Problem:
Quote the material from the line with "Where should I click to: Click the hard" to the line with "click(x=768, y=40)", both included, word for word, omitting the pictures.

Data records:
** BEGIN **

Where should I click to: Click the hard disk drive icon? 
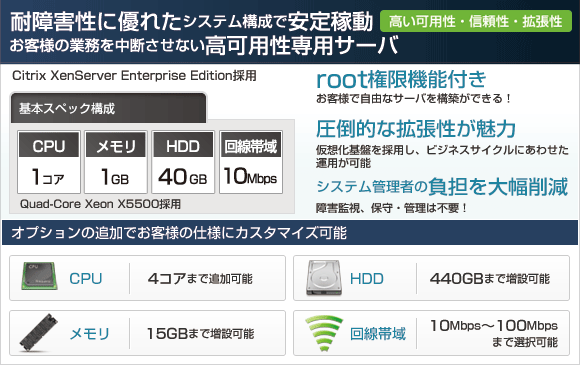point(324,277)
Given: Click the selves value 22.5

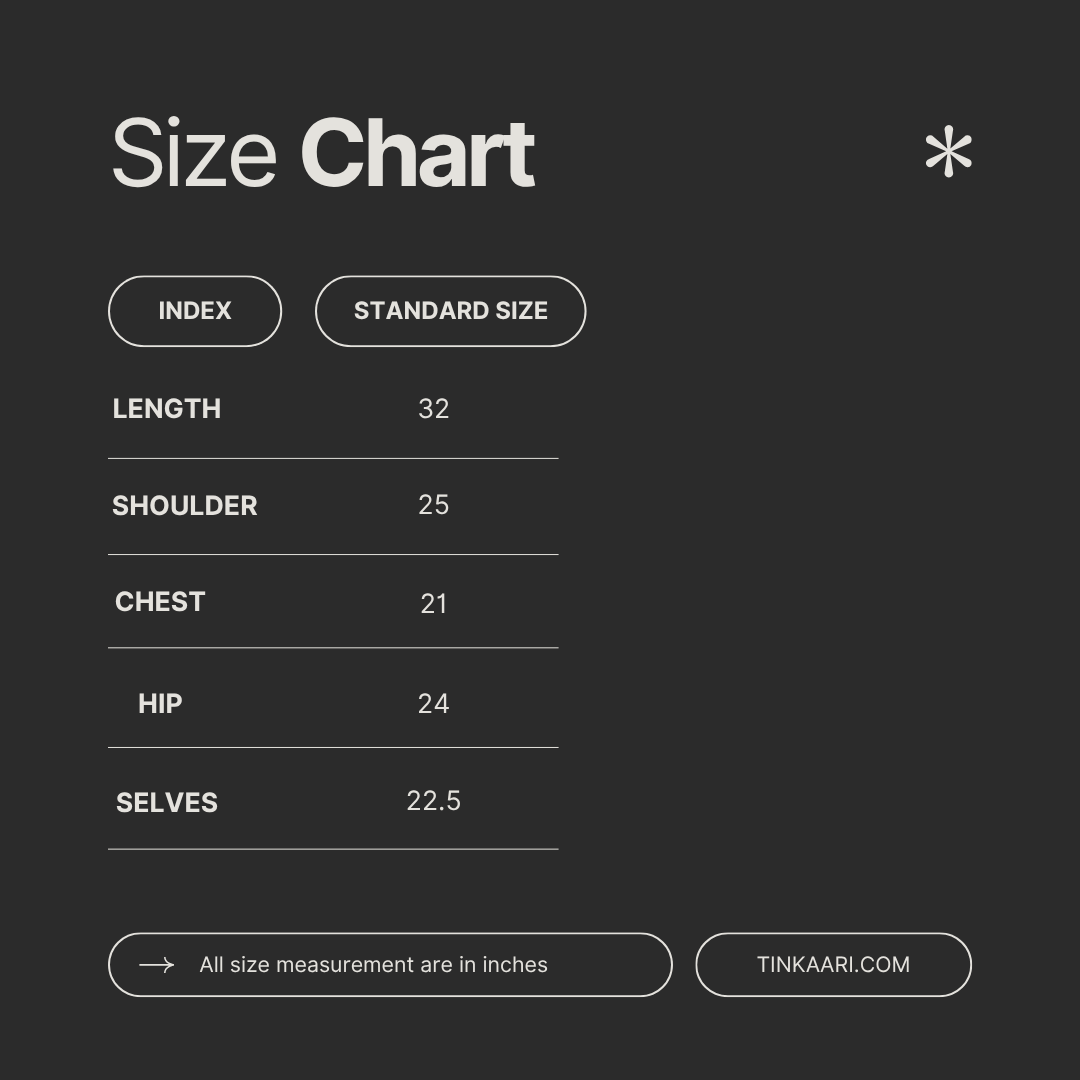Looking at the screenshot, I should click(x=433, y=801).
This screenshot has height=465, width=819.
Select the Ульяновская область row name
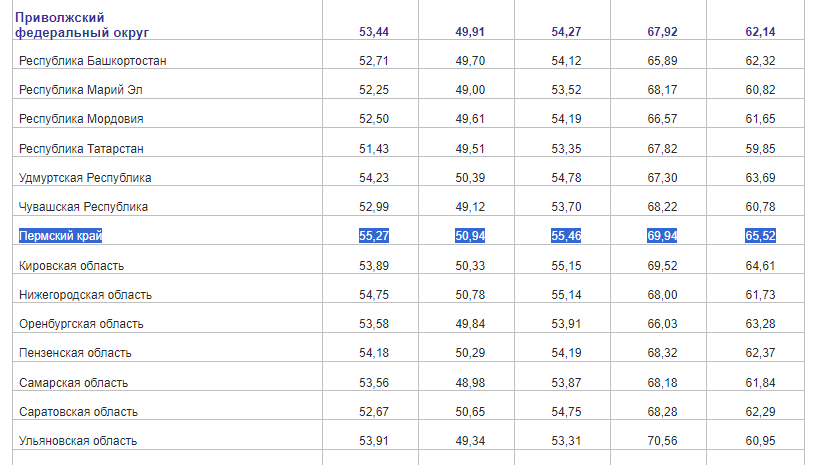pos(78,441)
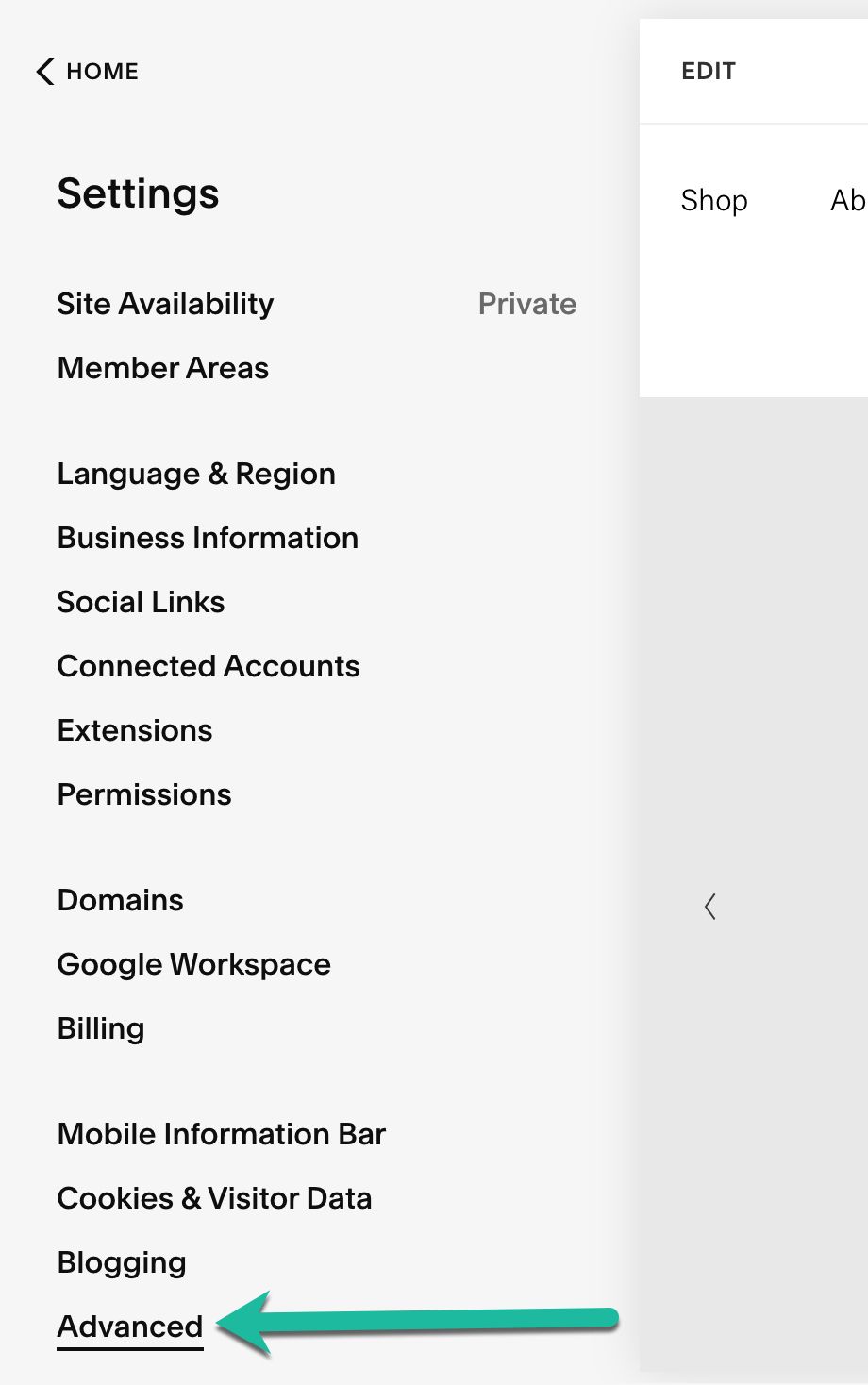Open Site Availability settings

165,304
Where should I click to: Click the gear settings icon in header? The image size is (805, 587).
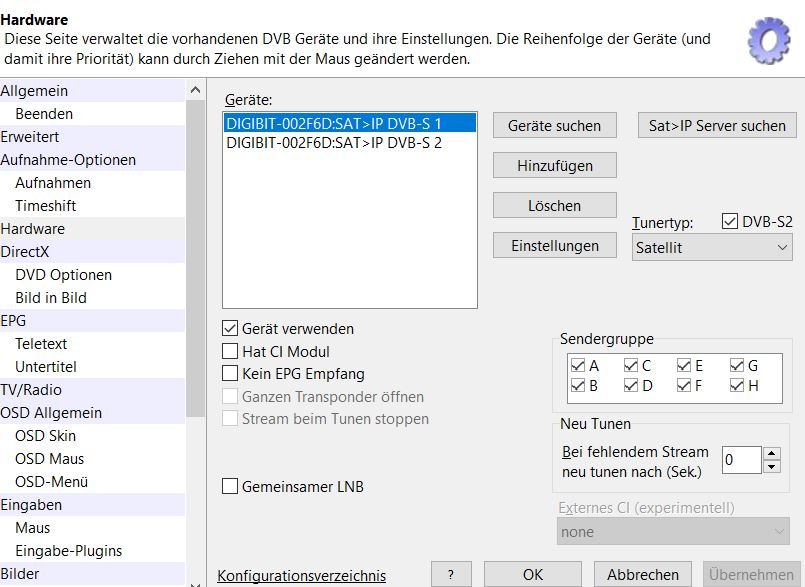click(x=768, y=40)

** END **
** BEGIN **

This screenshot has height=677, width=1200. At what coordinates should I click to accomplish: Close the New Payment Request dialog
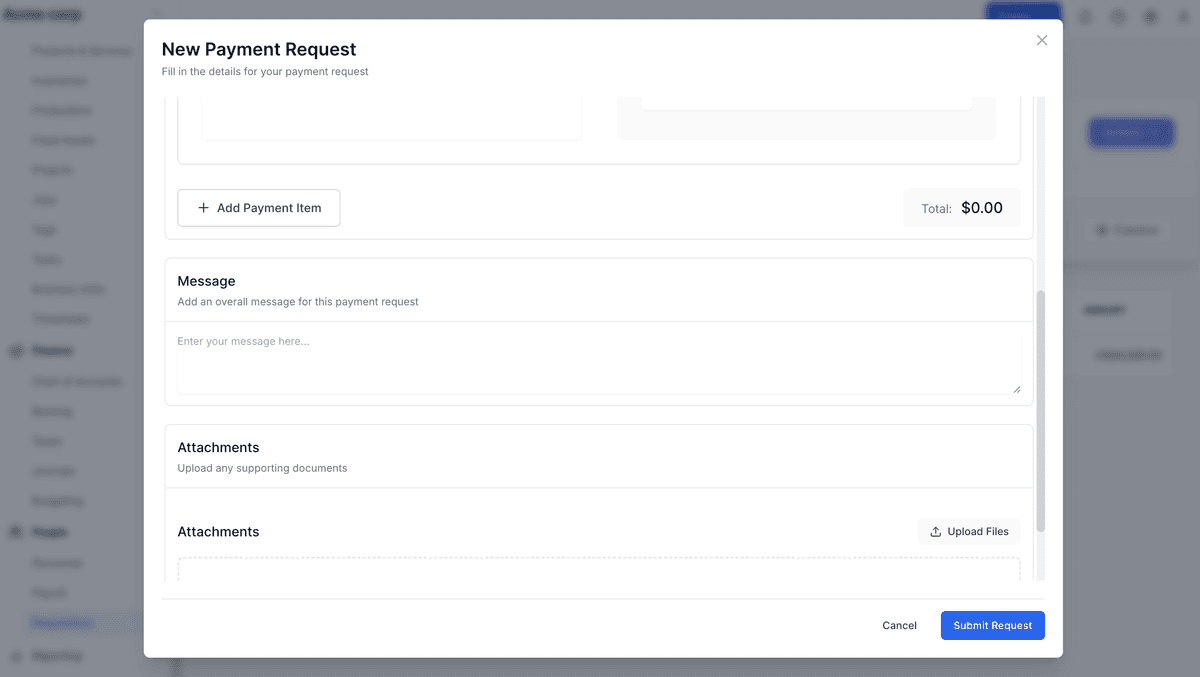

** END **
** BEGIN **

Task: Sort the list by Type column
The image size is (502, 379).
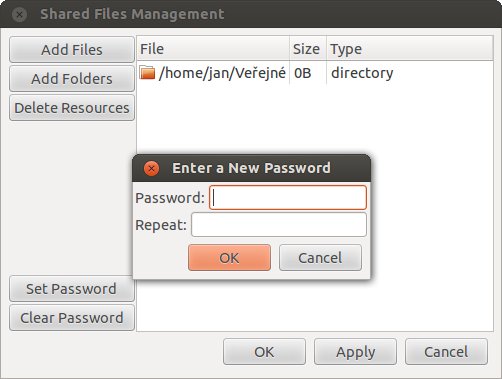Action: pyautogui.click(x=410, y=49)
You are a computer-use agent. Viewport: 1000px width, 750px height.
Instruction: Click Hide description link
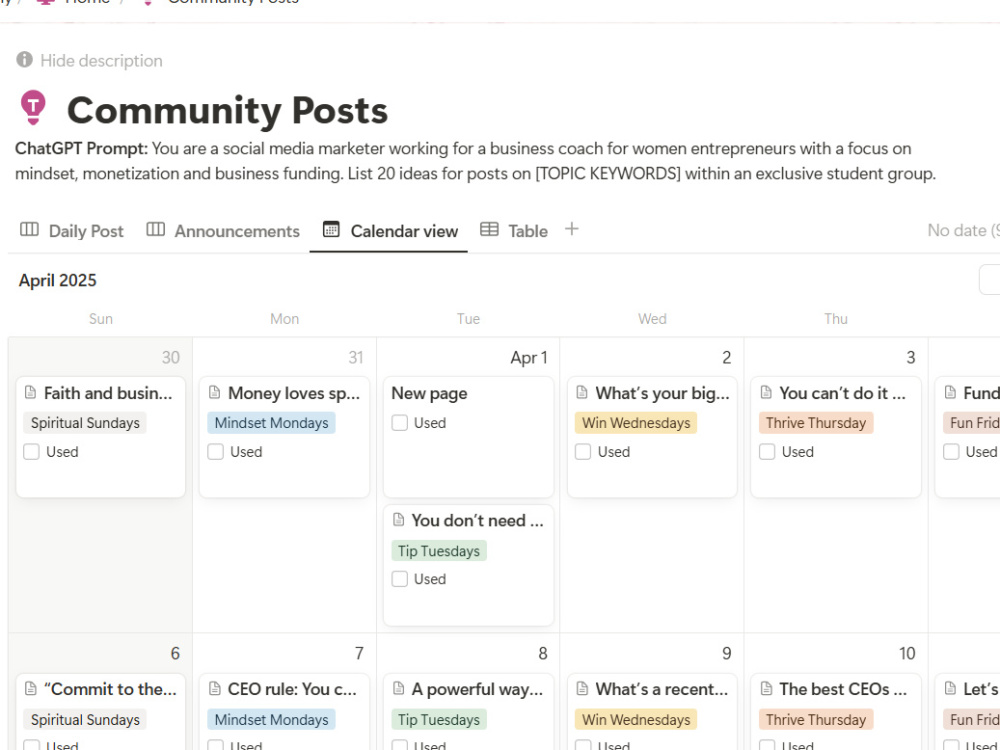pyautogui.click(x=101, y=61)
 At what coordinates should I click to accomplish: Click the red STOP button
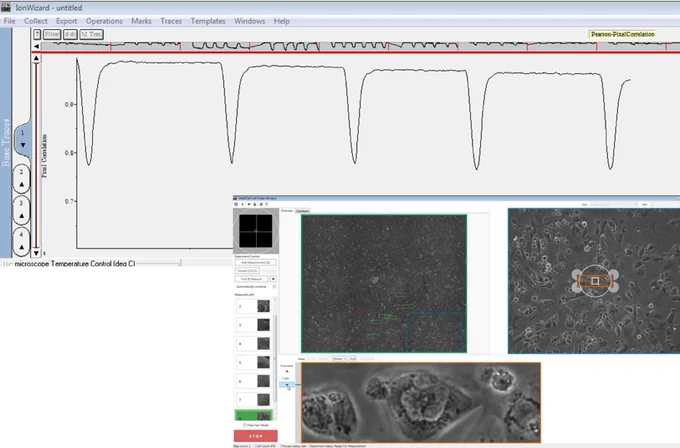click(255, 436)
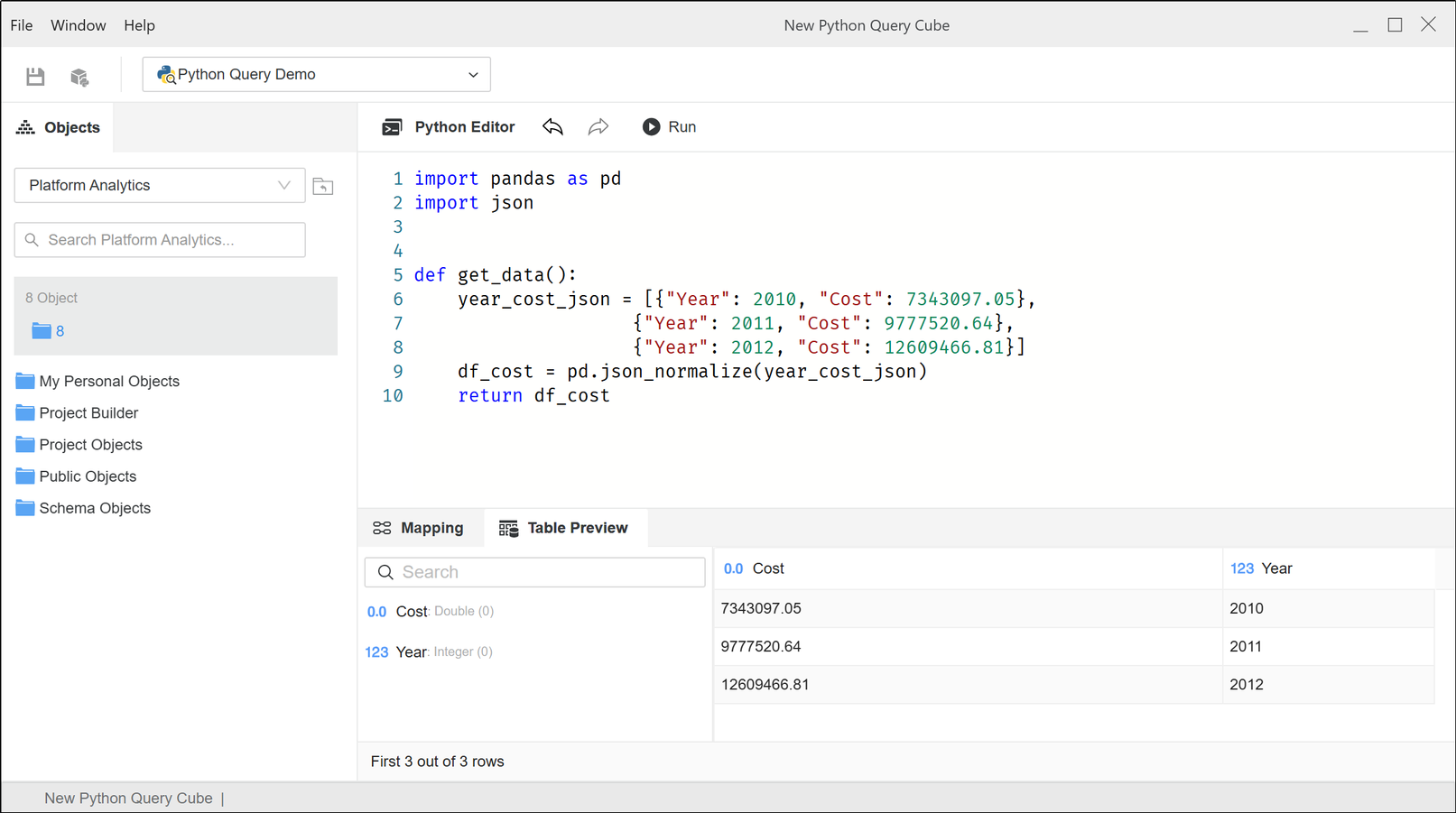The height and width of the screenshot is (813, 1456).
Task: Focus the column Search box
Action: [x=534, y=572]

** END **

Exercise result:
Where should I click to: Click the hard disk drive icon? 
point(324,277)
Given: Click the selves value 22.5

Looking at the screenshot, I should click(x=433, y=801).
This screenshot has height=465, width=819.
Select the Ульяновская область row name
pos(78,441)
Open Site Availability settings

165,304
Where should I click to: Click the gear settings icon in header? The image size is (805, 587).
click(x=768, y=40)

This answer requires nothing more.